Results from a Penn case study of Inspire Medical Systems Inc hypoglossal nerve stimulation device, which is implanted in the chest, offers promise for patients with moderate to severe obstructive sleep apnea (OSA) who cannot tolerate CPAP. Researchers at the Perelman School of Medicine at the University of Pennsylvania presented data (abstract 0378) on their outcomes with hypoglossal nerve stimulation for the treatment of patients with sleep apnea at SLEEP 2016.

The device is a pacemaker with a tiny generator and a sensing lead, but instead of using electrical pulses to control abnormal heart rate, the device uses two wires to stimulate the tongue. Patients use a remote control to turn on the device before going to sleep and turn it off upon waking up. A delay allows the user to fall asleep before the pulse generator begins stimulation. After detecting the user’s breathing pattern, the machine stimulates the hypoglossal nerve (the nerve that controls tongue motion), which enlarges the upper airway.

In the current Penn case study, 20 implants were completed at the University of Pennsylvania between January 2015 and March 2016. All patients had information from a baseline polysomnography (PSG) recording prior to HGNS implant, as well as a post PSG approximately two months after implant, to assess the severity of their apnea and any change after treatment. Those who received the implant were typically overweight, middle aged, and had severe OSA.

Total apnea-hypopnea index (AHI) for all patients significantly decreased an average of 35 events per hour after the device was planted, which corresponds to an average reduction of 84%. Additionally, the lowest oxygen level measured in the blood during the night significantly increased by 11%, from 79% to 90%.

In the previous STAR clinical trial, NCT01161420, which led to the device’s FDA approval in April 2014 for patients unable to tolerate CPAP, patients implanted with the Inspire Upper Airway Stimulation device showed a 78% reduction in AHI and 80% fewer oxygen desaturation events. These results were sustained three years after the device was implanted.

The STAR trial was conducted under controlled conditions, while the Penn study takes the next step by looking at outcomes in post-approval clinical use of the device.
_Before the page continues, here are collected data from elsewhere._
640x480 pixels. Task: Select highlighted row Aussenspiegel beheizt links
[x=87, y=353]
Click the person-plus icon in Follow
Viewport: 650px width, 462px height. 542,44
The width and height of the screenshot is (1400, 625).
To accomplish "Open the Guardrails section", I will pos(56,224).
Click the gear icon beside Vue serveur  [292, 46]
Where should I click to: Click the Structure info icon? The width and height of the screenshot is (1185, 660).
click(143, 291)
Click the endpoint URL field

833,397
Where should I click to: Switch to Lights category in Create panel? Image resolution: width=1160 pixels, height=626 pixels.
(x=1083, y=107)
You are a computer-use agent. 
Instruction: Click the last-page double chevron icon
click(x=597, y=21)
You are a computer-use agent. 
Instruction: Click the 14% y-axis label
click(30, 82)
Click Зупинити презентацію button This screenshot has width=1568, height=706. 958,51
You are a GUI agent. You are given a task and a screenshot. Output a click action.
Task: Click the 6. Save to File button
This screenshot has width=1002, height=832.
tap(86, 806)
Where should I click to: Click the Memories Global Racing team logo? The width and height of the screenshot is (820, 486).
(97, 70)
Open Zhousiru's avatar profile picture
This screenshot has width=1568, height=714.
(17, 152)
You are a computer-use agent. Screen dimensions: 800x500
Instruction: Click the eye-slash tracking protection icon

By replicating the success of the clinical trial, the findings show that the device is as successful in the general clinical population as it was in participants that met the previous clinical trial criteria.

“Considering that sleep apnea can lead to high blood pressure, heart attack, stroke, and other serious health problems, it is critically important that we study devices that may serve as another option instead of CPAP to treat patients with sleep apnea,” says lead author Richard Schwab, MD, co-medical director of the Penn Sleep Center, in a release. “There is no perfect treatment option for obstructive sleep apnea, but our preliminary data suggest that hypoglossal nerve stimulation can effectively treat patients with sleep apnea who are unable to tolerate CPAP.”

Co-authors on the study include Sarah E. Leinwand, MPH, Brendan T. Keenan, MS, and Erica R. Thaler, MD.